Cinq hommes sont candidats à la succession de Blatter, forcé à une démission annoncée le 2 juin, quatre jours après sa réélection, pour être effective le 26 février: le Cheikh bahreini Salman, le Sud-Africain Tokyo Sexwale, le prince jordanien Ali, le Français Jérôme Champagne et le Suisse Gianni Infantino.
Quel qu’il soit, le nouveau patron de la Fifa aura du mal à reconstruire une crédibilité en ruines. Trente-neuf personnes sont déjà mises en cause par la justice américaine, qui juge « inconcevable » le niveau de corruption à la Fifa : selon elle, 200 millions de dollars de pots-de-vin y ont circulé depuis 1991.
Un logiciel spécial a permis de repérer le versement controversé
Un logiciel spécial pour organismes de contrôle financier a été utilisé pour repérer le versement de deux millions de francs suisses (1,8 million d’euros) qui a conduit à la suspension de Joseph Blatter et Michel Platini, a indiqué lundi une source proche de la Fifa.
Le logiciel développé en Suisse utilisé par les enquêteurs, capable d’analyser très rapidement des milliers de comptes, “recherche en particulier les comptes aux titulaires multiples”, a précisé cette source.

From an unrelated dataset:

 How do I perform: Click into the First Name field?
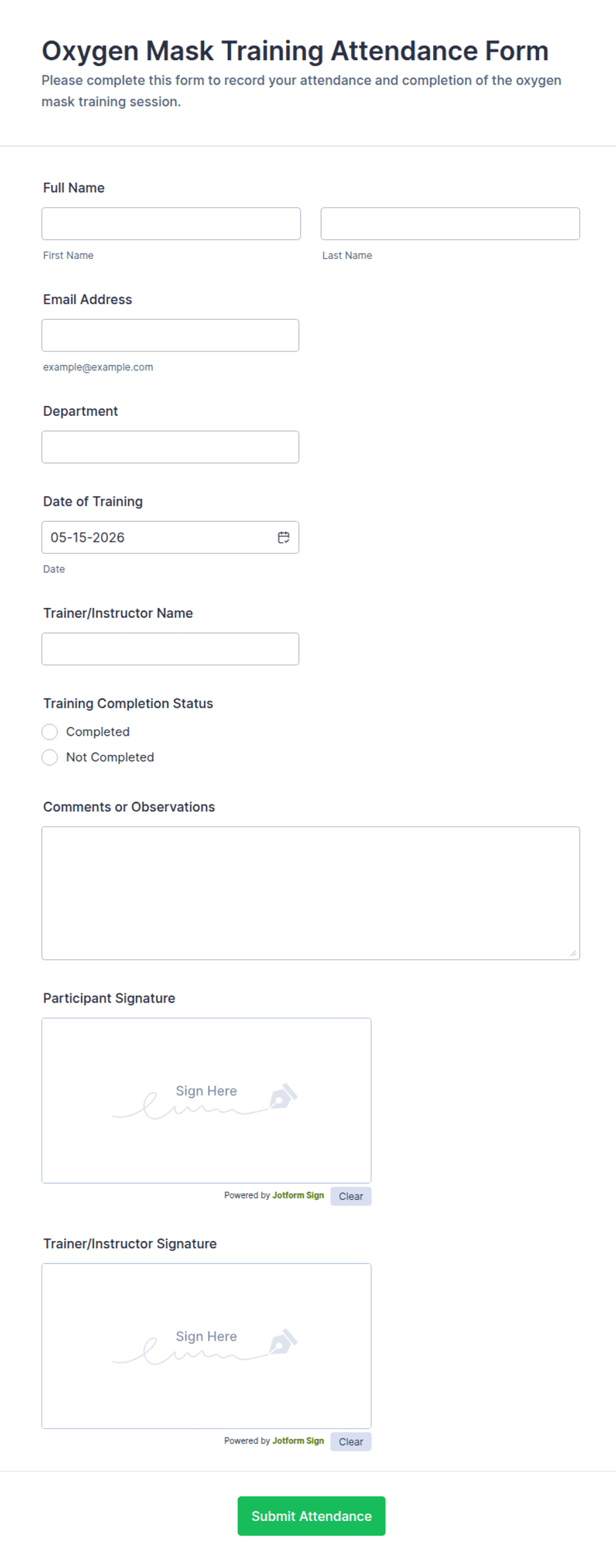pyautogui.click(x=171, y=224)
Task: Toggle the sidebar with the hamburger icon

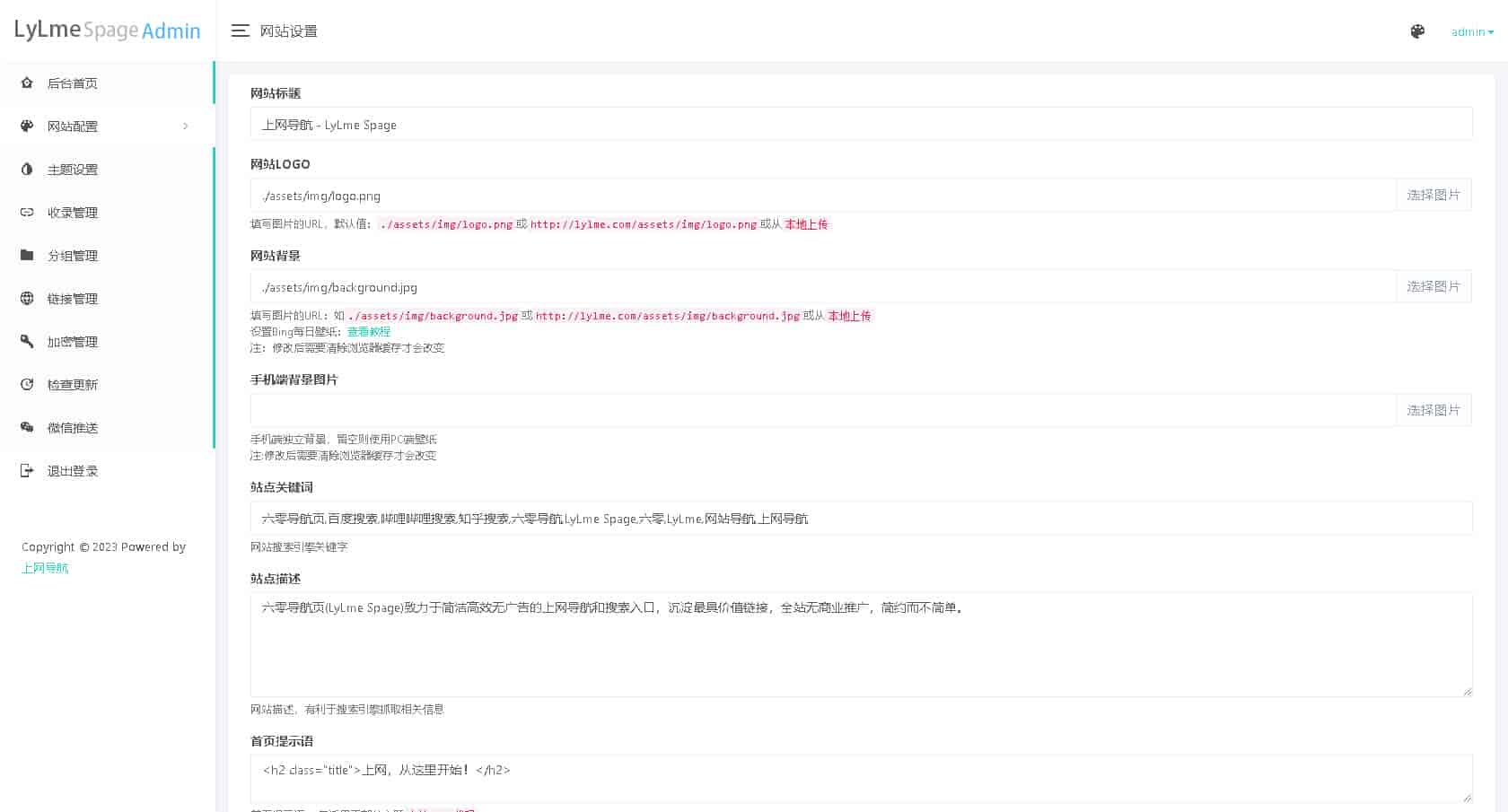Action: click(240, 31)
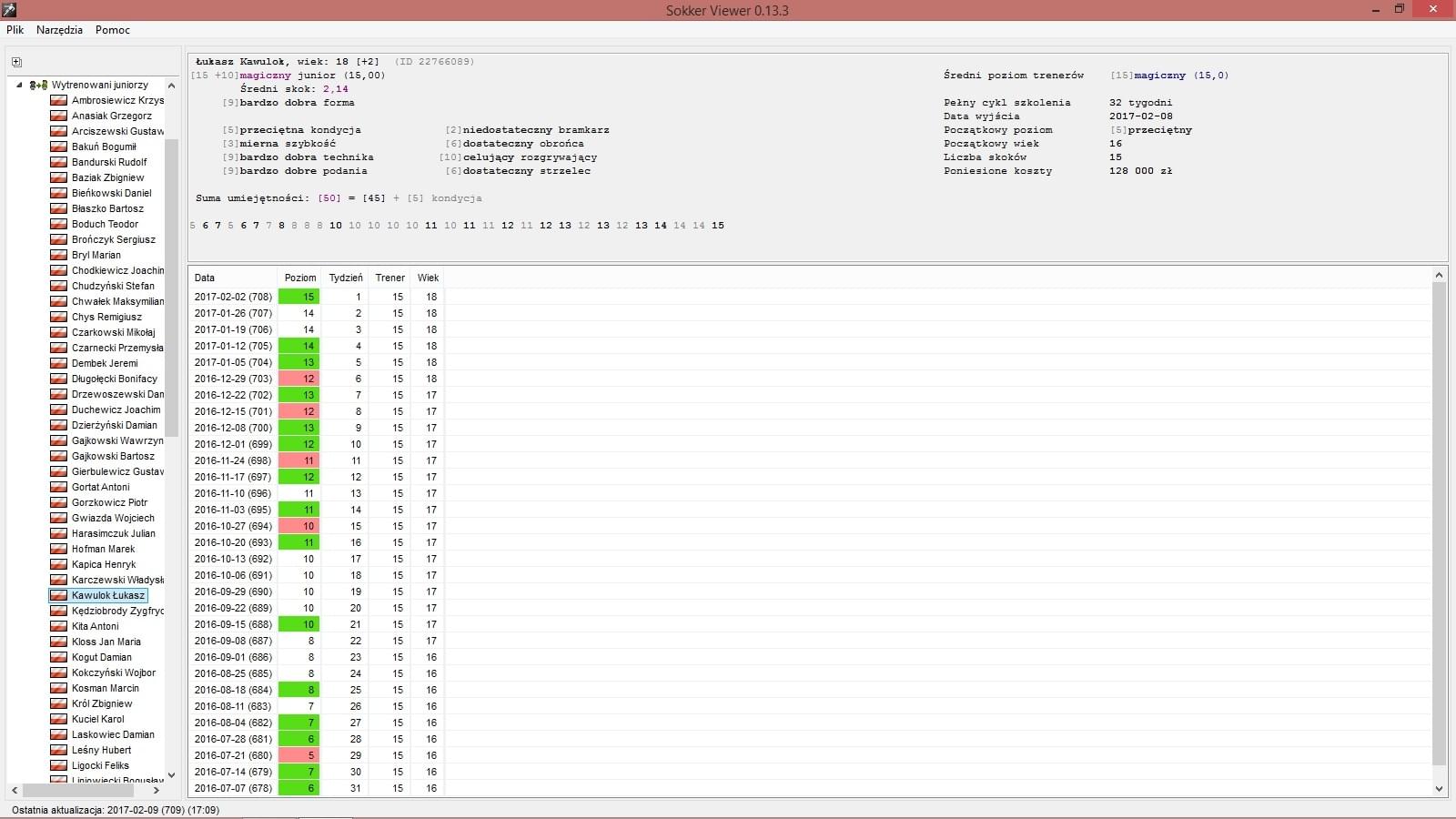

Le programme signale les noms de personnes qui figurent sur un compte sans en être le titulaire principal.
Une version similaire est également utilisée par l’autorité allemande des marchés financiers (Bafin).
« Il peut analyser très rapidement des milliers de comptes et signaler toute transaction suspecte », a souligné la source qui a souhaité rester anonyme en raison du caractère sensible de l’affaire Blatter-Platini.
La chambre de jugement du comité d’éthique de la Fifa a suspendu lundi pour huit ans son président Sepp Blatter et son vice-président Michel Platini de toute activité liée au football en raison d’un paiement controversé de 1,8 million d’euros effectué en 2011.
Selon les deux dirigeants, le versement constitue la rémunération d’un travail de conseiller réalisé par le président de l’UEFA auprès de la Fifa entre 1999 et 2002.
Sepp Blatter et Michel Platini avaient expliqué qu’un contrat oral portant sur un million de francs suisses par an avait été conclu, mais que le salaire total n’avait jamais été versé.
- Ils devront payer leur place au stade -Le tribunal du comité d’éthique a indiqué dans son jugement que ce versement n’avait “aucune base juridique” et que les deux responsables s’étaient rendus coupables d’“abus de position” de leurs postes au sein de la Fifa.
C’est grâce à l’enquête du procureur américain Michael Garcia sur l’attribution des Mondiaux 2018 en Russie et 2022 au Qatar que le paiement incriminé a été repéré, a précisé cette source proche de la Fifa.
Le paiement fait l’objet d’une enquête des procureurs suisses, ce qui pourrait retarder la publication du rapport Garcia. La Fifa a indiqué qu’elle ne pouvait pas publier ce dernier dans son intégralité pour des raisons légales.
« La question de savoir si le rapport Garcia sera maintenant publié n’a pas à être finalisée, a ajouté la source. Il faut faire des vérifications avec les procureurs suisses à Berne afin de déterminer si sa publication pourrait interférer avec les preuves dans les affaires en cours ».
Selon cette source, Michel Platini et Sepp Blatter ont dix jours, à compter de l’annonce de la suspension, pour faire appel.
Suspendus de toute activité liée au football dans le monde, les deux hommes ne peuvent plus se rendre au siège des organisations qu’ils dirigeaient il y a encore quelques mois. Ils ne pourront même pas s’asseoir dans la zone VIP des stades de foot pendant l’Euro-2016 en France que Michel Platini a contribué à organiser.
Les deux hommes ont uniquement le droit d’assister à des matchs de football en payant eux-mêmes leurs billets.